>> Begin
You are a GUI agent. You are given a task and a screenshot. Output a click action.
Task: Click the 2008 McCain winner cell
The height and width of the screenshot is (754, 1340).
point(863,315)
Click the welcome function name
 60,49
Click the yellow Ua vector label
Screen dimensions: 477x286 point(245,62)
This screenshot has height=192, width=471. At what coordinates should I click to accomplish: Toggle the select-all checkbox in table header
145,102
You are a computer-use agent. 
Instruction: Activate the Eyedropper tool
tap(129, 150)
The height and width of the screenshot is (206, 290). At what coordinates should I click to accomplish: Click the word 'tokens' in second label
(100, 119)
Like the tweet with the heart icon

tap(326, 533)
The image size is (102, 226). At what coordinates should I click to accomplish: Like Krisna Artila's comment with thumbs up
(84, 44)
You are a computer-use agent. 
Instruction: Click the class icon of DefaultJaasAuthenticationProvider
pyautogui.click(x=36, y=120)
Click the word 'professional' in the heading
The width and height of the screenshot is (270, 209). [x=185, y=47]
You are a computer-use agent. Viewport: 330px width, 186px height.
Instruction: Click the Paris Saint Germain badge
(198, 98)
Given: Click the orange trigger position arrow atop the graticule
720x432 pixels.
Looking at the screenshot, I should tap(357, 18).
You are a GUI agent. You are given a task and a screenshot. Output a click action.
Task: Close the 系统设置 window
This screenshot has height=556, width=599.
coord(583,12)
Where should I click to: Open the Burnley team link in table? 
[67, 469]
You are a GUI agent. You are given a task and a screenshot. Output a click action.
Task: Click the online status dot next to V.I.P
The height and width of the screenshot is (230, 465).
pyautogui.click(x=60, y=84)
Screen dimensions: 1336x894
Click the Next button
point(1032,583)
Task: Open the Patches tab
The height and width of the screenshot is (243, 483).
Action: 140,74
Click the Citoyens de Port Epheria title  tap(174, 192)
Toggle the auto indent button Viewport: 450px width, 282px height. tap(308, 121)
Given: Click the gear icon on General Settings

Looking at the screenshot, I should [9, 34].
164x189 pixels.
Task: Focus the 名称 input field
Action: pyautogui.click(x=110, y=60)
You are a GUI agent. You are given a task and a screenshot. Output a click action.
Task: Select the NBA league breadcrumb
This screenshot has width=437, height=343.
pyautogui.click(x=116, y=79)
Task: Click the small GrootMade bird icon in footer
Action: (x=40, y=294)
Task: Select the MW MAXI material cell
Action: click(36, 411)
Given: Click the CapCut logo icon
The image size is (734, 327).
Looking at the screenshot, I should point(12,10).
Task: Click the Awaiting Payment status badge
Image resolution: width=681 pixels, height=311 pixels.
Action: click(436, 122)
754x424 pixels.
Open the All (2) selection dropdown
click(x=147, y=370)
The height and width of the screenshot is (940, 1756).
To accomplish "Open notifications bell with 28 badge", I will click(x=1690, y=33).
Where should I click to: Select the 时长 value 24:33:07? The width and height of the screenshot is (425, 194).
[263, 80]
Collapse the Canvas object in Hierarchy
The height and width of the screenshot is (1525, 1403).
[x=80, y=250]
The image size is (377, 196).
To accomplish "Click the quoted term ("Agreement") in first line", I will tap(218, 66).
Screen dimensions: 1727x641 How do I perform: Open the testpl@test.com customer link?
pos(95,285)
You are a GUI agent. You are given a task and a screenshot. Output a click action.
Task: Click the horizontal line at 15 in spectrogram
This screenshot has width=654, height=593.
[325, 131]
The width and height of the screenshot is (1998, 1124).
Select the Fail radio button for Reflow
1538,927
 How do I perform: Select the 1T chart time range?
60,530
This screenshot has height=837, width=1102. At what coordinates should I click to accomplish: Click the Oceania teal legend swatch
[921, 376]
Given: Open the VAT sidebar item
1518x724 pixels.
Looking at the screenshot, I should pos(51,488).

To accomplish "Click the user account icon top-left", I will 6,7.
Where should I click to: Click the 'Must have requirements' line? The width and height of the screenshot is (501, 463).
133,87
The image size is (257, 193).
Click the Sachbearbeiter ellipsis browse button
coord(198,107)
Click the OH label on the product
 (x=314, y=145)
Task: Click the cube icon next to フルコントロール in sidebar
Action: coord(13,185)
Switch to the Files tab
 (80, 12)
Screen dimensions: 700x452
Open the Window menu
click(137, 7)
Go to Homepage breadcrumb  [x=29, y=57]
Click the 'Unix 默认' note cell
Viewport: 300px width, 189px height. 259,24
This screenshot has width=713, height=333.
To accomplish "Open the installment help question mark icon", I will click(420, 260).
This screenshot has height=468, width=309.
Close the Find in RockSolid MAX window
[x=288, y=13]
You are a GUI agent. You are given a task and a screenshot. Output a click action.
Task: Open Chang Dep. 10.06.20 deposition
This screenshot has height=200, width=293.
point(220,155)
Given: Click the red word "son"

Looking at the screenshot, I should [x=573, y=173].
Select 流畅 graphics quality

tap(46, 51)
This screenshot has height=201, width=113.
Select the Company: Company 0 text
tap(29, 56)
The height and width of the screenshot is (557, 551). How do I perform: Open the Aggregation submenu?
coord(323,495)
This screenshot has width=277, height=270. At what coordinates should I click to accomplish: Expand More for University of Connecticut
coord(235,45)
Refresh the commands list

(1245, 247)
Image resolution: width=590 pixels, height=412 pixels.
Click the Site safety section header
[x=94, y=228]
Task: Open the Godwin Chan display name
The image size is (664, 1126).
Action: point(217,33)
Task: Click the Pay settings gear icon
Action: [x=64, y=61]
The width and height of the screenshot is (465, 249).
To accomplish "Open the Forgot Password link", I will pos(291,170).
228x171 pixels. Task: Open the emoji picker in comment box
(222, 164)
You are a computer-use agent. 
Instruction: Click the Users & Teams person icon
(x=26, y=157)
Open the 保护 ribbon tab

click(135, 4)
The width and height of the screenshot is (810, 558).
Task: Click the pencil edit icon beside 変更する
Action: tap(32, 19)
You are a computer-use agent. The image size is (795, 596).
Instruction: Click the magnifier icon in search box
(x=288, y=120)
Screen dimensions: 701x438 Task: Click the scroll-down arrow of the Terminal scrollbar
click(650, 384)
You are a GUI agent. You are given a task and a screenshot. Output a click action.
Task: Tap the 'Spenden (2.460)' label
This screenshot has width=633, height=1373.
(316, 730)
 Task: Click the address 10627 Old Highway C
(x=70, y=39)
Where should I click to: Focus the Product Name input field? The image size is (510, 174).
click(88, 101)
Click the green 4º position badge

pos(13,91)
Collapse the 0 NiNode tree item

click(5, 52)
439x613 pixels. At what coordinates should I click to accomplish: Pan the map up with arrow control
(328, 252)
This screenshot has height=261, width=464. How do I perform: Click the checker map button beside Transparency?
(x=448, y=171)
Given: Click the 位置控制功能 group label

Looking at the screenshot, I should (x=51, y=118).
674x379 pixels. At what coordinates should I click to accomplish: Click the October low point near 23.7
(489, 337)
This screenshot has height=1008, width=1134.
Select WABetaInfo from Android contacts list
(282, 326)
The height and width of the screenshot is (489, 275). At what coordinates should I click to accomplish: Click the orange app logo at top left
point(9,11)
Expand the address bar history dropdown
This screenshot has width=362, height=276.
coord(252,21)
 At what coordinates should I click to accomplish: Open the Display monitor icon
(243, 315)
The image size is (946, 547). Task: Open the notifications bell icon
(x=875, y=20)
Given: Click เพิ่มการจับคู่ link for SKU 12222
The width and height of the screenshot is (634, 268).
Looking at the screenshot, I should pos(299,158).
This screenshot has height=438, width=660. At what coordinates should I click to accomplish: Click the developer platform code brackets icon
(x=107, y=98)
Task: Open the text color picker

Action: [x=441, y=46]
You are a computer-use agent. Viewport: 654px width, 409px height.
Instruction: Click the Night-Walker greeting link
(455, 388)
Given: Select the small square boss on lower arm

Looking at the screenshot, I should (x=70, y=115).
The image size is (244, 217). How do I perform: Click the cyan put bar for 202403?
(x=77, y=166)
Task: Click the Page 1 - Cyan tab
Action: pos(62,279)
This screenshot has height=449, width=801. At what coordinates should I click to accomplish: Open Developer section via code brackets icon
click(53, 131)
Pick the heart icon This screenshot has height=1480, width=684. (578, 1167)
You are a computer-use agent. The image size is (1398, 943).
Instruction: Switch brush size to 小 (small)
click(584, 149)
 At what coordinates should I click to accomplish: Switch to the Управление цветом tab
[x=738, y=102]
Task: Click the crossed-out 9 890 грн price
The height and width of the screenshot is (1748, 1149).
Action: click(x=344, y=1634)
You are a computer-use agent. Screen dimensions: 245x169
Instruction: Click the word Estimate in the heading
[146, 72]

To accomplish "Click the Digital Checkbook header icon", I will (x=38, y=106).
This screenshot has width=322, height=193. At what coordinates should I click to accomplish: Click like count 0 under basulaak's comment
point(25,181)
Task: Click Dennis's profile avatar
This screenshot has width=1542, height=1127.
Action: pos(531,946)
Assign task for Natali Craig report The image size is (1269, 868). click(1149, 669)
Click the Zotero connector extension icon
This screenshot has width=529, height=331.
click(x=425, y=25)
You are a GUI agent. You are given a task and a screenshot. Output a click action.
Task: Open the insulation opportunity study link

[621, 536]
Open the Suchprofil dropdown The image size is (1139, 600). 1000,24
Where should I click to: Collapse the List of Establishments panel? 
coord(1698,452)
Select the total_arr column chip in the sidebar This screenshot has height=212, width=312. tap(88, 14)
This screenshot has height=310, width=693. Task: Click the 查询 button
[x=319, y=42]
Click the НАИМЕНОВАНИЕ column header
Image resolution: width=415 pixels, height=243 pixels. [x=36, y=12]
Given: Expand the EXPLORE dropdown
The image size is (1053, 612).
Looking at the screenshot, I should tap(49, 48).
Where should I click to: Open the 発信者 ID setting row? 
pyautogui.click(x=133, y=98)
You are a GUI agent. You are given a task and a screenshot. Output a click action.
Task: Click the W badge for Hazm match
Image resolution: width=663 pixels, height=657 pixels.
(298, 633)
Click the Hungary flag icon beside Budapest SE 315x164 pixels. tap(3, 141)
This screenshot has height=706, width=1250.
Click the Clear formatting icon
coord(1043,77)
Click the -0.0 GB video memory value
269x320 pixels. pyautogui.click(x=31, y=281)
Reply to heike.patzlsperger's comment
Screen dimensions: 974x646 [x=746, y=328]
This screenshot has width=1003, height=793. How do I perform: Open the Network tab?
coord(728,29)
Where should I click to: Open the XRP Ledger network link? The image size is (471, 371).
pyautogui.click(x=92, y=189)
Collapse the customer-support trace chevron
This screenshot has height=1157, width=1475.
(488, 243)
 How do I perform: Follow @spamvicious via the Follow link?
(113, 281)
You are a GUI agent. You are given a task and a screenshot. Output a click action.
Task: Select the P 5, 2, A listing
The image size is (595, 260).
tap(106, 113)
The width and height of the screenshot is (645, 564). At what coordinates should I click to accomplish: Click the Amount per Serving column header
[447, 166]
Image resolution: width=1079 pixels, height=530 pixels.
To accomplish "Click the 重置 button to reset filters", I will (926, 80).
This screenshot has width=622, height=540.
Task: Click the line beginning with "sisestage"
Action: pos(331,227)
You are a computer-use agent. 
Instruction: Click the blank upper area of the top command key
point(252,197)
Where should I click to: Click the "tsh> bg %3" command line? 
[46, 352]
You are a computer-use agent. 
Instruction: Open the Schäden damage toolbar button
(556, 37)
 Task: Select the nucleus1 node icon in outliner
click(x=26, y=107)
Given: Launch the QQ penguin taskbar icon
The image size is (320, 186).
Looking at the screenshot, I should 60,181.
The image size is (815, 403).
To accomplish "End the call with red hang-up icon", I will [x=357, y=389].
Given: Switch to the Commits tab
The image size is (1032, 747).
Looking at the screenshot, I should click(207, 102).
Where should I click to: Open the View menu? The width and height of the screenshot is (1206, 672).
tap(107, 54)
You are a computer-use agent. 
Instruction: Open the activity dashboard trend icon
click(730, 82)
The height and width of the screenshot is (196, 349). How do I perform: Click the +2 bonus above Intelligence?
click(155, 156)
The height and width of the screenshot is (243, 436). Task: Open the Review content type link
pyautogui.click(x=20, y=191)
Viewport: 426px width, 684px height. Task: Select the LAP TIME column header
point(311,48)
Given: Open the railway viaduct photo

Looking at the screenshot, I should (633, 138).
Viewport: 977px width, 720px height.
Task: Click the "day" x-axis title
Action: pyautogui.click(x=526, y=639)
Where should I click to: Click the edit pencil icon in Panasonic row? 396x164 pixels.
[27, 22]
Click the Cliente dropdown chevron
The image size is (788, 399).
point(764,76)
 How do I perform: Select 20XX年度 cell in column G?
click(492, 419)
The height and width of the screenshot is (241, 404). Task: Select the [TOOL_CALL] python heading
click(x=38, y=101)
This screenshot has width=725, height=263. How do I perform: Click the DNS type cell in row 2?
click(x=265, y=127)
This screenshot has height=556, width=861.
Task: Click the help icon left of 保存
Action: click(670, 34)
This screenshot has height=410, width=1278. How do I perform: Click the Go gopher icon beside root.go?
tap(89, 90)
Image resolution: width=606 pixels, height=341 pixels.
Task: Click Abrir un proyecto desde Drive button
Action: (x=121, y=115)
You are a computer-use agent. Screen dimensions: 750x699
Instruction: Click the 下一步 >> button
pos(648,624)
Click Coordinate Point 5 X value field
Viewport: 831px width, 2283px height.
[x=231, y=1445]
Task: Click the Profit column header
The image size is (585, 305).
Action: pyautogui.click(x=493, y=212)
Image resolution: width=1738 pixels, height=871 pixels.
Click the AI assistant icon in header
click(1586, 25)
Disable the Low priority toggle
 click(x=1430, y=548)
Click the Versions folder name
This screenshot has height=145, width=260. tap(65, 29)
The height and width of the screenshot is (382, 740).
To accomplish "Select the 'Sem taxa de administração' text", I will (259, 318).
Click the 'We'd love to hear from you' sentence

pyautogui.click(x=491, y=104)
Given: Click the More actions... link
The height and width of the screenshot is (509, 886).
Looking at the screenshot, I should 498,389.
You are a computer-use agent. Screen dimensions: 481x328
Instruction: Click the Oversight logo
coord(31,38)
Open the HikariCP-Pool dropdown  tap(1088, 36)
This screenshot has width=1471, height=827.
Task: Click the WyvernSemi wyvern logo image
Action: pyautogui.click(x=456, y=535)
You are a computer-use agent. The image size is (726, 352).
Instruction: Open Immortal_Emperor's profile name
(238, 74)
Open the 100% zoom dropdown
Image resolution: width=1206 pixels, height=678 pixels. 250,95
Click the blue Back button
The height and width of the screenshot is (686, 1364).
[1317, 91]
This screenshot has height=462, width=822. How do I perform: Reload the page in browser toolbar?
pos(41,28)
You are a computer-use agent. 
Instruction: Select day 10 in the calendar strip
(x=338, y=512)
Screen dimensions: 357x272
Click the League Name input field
>> End
» **Task description**
Please rewrite the part of the listing above that opens with the line containing "Given: Click the red" and closes with the line containing "(1245, 247)" as a Markdown table, skipping blank lines. Use a Row column for the row number and an Entry column for the line itself.

» **Task output**
| Row | Entry |
|---|---|
| 1 | Given: Click the red word "son" |
| 2 | Looking at the screenshot, I should [x=573, y=173]. |
| 3 | Select 流畅 graphics quality |
| 4 | tap(46, 51) |
| 5 | This screenshot has height=201, width=113. |
| 6 | Select the Company: Company 0 text |
| 7 | tap(29, 56) |
| 8 | The height and width of the screenshot is (557, 551). How do I perform: Open the Aggregation submenu? |
| 9 | coord(323,495) |
| 10 | This screenshot has width=277, height=270. At what coordinates should I click to accomplish: Expand More for University of Connecticut |
| 11 | coord(235,45) |
| 12 | Refresh the commands list |
| 13 | (1245, 247) |